* **WHAT TO WORK ON**
Lay out the lines as a numbered list, leaving out any blank ones, starting with the line that contains "Tourismus & Kultur (538, 198)" and going on through the line that contains "cookie policy [button] (571, 107)". Include only those lines.

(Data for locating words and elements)
%%

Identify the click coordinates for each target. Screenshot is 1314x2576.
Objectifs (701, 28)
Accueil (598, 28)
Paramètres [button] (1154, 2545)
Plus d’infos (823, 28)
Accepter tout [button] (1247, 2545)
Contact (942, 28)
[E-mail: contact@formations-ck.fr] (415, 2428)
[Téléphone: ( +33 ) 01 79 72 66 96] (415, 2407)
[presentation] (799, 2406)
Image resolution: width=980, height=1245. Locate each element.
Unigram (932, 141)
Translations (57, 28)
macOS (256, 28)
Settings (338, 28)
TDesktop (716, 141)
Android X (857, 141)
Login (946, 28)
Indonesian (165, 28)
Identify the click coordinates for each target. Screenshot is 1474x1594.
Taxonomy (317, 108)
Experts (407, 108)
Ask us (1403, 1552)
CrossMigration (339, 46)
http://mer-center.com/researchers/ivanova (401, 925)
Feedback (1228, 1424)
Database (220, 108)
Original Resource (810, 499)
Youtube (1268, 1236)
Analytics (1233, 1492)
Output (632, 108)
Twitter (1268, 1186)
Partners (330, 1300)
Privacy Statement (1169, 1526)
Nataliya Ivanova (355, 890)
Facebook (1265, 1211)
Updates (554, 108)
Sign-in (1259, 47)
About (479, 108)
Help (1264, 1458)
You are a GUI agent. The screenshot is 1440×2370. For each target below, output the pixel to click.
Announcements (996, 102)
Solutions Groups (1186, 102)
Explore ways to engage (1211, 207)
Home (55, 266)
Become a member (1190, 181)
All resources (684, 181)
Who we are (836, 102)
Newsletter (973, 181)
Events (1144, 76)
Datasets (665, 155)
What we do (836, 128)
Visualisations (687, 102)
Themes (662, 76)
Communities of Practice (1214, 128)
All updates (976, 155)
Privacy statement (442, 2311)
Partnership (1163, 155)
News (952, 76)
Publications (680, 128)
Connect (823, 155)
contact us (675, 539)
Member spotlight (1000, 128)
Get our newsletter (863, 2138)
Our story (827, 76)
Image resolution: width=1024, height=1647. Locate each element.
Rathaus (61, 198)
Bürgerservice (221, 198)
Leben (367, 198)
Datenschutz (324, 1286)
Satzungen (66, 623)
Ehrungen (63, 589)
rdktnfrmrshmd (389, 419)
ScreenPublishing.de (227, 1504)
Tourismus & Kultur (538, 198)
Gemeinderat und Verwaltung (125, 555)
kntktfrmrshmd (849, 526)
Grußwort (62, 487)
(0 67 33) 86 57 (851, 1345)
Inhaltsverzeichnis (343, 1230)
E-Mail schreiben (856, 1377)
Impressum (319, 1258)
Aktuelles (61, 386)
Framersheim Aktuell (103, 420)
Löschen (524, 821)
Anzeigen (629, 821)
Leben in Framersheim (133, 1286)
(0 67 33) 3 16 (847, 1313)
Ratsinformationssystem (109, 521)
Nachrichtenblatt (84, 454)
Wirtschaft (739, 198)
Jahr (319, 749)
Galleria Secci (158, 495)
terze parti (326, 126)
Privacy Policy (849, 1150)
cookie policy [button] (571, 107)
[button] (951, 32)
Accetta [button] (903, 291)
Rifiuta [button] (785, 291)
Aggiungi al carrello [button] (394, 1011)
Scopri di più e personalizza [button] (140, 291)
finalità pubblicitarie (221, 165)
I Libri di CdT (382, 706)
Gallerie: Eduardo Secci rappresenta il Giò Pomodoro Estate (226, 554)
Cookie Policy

%%

* **FINAL RESULT**
1. Tourismus & Kultur (538, 198)
2. Gemeinderat und Verwaltung (125, 555)
3. kntktfrmrshmd (849, 526)
4. Grußwort (62, 487)
5. (0 67 33) 86 57 (851, 1345)
6. Inhaltsverzeichnis (343, 1230)
7. E-Mail schreiben (856, 1377)
8. Impressum (319, 1258)
9. Aktuelles (61, 386)
10. Framersheim Aktuell (103, 420)
11. Löschen (524, 821)
12. Anzeigen (629, 821)
13. Leben in Framersheim (133, 1286)
14. (0 67 33) 3 16 (847, 1313)
15. Ratsinformationssystem (109, 521)
16. Nachrichtenblatt (84, 454)
17. Wirtschaft (739, 198)
18. Jahr (319, 749)
19. Galleria Secci (158, 495)
20. terze parti (326, 126)
21. Privacy Policy (849, 1150)
22. cookie policy [button] (571, 107)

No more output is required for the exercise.